What I Learned From Hitting Rock Bottom

by Dee Rene “When did things get this bad?” Opening the door to my apartment after a stint in th...

by Dee Rene

“When did things get this bad?”

Opening the door to my apartment after a stint in the hospital from a mental breakdown was sobering. Everything was the same as I had left it, a pot in the sink, a jacket tossed carelessly over the couch, and yet nothing was the same at all. There was no work to go to on Monday because depression had swallowed me whole and I was now on disability. There were no classes to prepare for because I hadn’t been able to keep up with the course work when things fell apart. Friends were gone, family deaths and romantic love was nothing but a festering painful memory.

Welcome to rock bottom. Bad days had come and gone but I had managed to find a way to survive. Somehow this was different. I had no idea where to go, what to do, who to call or even where to start.

Rock bottom is that devastating moment where you realize there is no lower point, although you are sure it could be worse and that things are “worse” for other people, this is the lowest it’s ever been for you and moving from this place seems impossible. However, if you resist the urge to make rock bottom a grave, you may see that rock bottom can ultimately benefit your life. J.K. Rowling spoke the truth in her Harvard Commencement Speech when she said, “Rock bottom became the solid foundation on which I built my life.”




Here are some lessons I learned when I hit rock bottom.

You must deal with yourself. No more distractions. No more money. No more friends and fun. It is just you and your mess. Stop blaming anyone else and stop getting lost in hypotheticals of how things in the past could have been different. All you can deal with is right now. Now what? Rock bottom is not the time to call yourself a failure but it is the time to admit when you screwed up. Separate your worth as a person from the actions that led you here.

You discover the beauty in starting over. Rebuilding is daunting but you can find encouragement in knowing that now you have a chance to rebuild in a way that you truly desire and need. Rebuild friendships or let them go. Find your dream job or finally go after what you really want. Now is the time, as your life has been stripped of what you once held so dearly, you can evaluate what is really important. When you get past the crippling pain, find the strength in letting go and the beauty in starting over.

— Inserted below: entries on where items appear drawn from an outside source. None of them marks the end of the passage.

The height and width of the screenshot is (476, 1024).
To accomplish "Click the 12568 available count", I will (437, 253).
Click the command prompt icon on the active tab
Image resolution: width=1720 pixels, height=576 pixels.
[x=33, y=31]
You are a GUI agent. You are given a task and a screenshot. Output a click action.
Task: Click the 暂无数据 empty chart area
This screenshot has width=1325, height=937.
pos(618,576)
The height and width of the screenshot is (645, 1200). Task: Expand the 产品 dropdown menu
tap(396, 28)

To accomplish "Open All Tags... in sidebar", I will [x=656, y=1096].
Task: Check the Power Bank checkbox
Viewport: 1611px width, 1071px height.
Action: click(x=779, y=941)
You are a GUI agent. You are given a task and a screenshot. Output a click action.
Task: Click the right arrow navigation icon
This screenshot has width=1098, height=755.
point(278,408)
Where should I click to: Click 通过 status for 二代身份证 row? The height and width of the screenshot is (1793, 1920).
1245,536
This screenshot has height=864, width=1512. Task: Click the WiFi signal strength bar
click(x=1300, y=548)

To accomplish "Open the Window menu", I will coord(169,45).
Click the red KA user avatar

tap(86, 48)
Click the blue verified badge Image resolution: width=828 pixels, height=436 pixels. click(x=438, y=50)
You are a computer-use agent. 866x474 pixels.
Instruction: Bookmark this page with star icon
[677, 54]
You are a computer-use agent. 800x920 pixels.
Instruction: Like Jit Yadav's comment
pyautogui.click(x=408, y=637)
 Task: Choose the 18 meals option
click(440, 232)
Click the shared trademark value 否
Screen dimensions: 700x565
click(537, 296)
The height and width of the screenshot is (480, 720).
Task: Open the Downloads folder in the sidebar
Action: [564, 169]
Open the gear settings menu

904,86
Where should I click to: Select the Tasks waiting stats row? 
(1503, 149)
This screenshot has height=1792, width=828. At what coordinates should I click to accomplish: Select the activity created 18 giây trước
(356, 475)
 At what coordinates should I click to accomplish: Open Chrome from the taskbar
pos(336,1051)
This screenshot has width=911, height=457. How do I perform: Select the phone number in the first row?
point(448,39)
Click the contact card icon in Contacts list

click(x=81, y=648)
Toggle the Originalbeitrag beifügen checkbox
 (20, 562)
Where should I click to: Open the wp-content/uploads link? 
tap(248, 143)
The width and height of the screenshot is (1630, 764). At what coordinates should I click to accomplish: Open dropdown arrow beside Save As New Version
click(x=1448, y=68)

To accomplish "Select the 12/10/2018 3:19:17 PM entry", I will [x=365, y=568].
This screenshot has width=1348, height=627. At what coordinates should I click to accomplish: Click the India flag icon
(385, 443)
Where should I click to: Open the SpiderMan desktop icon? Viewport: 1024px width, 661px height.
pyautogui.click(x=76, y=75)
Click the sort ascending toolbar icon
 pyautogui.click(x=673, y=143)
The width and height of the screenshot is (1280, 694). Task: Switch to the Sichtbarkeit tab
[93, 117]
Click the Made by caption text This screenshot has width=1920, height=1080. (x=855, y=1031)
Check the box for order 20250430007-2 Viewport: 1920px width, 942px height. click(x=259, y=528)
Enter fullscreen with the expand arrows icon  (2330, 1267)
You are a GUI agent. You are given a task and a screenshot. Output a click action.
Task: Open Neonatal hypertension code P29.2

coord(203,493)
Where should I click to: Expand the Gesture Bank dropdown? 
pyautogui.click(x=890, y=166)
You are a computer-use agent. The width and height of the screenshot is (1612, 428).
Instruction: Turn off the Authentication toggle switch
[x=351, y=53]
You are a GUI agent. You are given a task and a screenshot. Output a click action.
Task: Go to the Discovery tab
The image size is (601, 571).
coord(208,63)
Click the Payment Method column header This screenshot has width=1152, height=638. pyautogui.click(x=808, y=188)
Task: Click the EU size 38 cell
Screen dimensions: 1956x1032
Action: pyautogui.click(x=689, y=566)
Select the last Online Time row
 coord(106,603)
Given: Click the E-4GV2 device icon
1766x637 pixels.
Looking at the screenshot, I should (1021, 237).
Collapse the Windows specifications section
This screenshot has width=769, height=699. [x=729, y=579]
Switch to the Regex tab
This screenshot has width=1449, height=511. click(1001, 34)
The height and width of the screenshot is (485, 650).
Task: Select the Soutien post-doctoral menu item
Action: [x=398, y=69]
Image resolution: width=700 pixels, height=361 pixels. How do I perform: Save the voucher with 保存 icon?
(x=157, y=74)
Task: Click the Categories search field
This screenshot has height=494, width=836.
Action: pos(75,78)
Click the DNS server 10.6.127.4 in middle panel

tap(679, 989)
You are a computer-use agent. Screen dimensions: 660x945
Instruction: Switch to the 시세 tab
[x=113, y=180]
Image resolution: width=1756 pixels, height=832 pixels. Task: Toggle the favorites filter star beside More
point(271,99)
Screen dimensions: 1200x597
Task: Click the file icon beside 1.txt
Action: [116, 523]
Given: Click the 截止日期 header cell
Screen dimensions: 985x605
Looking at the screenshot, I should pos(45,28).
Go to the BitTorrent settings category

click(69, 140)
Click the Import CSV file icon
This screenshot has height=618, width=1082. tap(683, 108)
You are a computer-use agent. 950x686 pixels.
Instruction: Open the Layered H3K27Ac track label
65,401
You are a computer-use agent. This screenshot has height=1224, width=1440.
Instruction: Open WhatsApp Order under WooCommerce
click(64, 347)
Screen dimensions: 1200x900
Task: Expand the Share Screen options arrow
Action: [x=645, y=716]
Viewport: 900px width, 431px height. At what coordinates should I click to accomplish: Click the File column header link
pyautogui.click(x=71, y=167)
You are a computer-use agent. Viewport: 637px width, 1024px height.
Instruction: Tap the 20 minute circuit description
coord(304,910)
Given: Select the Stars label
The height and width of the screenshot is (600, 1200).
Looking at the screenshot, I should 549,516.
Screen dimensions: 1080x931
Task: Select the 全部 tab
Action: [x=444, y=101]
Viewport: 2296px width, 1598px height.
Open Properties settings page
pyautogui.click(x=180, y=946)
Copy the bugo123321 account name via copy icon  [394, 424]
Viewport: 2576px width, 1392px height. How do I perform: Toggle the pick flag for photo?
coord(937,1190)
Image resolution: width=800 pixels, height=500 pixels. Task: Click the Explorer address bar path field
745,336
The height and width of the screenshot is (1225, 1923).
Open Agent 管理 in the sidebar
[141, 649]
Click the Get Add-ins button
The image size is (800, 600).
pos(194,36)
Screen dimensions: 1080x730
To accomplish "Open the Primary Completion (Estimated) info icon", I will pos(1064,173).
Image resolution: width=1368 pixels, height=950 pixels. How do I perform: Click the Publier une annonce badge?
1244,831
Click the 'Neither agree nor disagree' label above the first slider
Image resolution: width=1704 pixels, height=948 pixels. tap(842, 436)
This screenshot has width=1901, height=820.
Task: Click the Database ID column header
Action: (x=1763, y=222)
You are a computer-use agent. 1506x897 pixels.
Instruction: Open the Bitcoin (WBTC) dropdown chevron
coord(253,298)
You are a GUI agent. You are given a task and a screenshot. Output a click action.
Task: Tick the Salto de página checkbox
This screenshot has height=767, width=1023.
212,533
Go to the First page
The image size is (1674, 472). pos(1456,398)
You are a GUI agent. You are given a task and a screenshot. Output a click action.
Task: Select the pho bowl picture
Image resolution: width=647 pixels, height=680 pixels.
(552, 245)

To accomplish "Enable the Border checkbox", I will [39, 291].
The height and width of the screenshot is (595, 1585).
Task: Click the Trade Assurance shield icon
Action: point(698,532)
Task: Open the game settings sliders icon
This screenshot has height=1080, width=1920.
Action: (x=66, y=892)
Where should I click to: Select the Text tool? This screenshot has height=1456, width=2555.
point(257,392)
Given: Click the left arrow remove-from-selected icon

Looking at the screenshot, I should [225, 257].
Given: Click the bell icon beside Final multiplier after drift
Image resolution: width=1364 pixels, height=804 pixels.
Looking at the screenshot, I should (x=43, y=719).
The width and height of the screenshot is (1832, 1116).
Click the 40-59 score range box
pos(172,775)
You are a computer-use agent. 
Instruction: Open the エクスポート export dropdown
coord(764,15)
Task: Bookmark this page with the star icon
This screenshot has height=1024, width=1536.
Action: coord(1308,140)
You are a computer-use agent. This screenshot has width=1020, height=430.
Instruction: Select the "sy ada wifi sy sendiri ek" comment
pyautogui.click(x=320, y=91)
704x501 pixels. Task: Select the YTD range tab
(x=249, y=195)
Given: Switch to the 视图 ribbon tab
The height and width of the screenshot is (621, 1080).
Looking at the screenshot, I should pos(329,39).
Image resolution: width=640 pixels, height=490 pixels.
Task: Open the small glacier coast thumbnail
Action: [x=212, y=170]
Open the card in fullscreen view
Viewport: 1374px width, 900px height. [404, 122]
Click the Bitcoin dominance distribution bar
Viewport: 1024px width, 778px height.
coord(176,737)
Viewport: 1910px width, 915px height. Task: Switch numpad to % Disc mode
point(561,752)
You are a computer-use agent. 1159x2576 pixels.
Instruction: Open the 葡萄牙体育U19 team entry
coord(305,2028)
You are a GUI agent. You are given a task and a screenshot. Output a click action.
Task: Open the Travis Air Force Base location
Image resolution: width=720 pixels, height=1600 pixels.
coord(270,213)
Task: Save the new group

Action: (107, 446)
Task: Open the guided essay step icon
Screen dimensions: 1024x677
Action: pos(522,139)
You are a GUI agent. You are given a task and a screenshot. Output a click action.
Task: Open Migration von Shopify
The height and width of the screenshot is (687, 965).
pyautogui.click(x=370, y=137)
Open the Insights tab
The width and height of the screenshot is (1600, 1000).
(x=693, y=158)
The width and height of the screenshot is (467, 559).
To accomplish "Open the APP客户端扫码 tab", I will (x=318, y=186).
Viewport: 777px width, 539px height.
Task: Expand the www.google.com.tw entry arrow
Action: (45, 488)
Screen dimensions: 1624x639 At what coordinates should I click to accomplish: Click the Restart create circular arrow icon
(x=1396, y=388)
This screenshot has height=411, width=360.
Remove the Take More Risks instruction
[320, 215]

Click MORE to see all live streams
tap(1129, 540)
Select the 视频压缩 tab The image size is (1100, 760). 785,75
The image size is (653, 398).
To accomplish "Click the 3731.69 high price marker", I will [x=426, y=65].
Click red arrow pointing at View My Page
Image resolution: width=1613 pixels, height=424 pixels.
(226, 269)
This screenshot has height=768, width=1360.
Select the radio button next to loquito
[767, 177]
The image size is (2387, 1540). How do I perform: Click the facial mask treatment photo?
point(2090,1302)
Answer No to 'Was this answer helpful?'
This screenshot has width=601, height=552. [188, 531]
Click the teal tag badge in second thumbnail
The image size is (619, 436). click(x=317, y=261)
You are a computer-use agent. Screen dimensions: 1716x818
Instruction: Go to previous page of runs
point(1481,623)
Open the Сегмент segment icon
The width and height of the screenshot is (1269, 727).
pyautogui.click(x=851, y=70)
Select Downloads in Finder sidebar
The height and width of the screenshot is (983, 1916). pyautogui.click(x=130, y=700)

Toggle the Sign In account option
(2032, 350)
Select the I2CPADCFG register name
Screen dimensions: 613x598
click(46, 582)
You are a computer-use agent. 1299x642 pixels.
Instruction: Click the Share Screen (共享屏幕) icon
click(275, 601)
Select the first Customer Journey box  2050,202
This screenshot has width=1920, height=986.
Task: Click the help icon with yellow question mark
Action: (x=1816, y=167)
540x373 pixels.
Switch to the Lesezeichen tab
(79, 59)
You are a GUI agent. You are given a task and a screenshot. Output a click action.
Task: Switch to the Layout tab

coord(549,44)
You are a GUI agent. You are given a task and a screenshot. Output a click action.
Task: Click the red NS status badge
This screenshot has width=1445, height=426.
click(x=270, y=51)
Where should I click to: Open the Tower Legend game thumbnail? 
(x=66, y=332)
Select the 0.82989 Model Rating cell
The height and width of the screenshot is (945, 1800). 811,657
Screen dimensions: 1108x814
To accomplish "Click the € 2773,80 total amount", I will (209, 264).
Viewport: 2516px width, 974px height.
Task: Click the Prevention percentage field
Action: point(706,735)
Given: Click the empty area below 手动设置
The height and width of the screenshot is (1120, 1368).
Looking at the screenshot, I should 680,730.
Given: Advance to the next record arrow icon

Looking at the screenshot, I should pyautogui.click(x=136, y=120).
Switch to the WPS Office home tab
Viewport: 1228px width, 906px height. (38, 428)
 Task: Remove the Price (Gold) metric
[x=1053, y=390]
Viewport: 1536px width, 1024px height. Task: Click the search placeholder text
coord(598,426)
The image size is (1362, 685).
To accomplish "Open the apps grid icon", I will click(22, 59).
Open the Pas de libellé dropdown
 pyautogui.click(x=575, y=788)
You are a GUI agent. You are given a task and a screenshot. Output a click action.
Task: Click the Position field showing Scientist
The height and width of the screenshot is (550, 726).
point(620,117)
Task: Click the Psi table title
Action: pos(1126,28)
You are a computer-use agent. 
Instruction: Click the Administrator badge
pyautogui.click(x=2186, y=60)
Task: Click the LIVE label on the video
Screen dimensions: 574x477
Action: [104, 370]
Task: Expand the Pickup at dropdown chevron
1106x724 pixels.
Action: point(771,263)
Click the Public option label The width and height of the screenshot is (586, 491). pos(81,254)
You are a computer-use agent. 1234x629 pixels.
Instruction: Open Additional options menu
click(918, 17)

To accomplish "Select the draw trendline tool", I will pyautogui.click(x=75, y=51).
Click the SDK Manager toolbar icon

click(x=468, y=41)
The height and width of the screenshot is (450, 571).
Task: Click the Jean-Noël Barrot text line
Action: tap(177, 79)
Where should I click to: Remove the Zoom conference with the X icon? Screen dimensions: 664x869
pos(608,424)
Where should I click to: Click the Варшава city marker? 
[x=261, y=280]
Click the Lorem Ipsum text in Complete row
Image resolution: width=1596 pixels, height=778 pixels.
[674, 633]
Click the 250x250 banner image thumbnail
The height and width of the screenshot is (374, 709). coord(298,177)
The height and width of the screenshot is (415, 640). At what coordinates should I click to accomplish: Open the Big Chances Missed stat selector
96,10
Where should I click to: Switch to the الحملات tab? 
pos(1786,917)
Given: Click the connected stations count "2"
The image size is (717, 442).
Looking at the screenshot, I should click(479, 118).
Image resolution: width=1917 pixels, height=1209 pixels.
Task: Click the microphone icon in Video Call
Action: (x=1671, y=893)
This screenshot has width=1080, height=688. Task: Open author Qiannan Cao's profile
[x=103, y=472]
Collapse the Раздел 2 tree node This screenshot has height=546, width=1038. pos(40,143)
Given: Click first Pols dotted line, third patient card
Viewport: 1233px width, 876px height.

With your back to the wall, and your resources depleted, you learn one simple truth about yourself – you can overcome the worst moment of your life. It becomes fuel for survival. No one is stronger than the person who reached their breaking point and lived to tell the tale. Limits become fluid and you understand that slamming into the wall of life hurts like hell but recovery is possible.

Rock bottom makes you an example of survival. Someone else is waiting on your survival through your darkest times so that you can encourage them about how to crawl out of the hole.




Although you won’t see it in the moment, hitting rock bottom can actually improve your life. Rock bottom can become a mirror, a clean slate, a testimony and a teaching tool for others. Give yourself space and time to hurt, to understand and assess your pain, to grieve your losses, and then… get up. Get back up and live your life because if you are still breathing, rock bottom is a stepping stone and not a grave.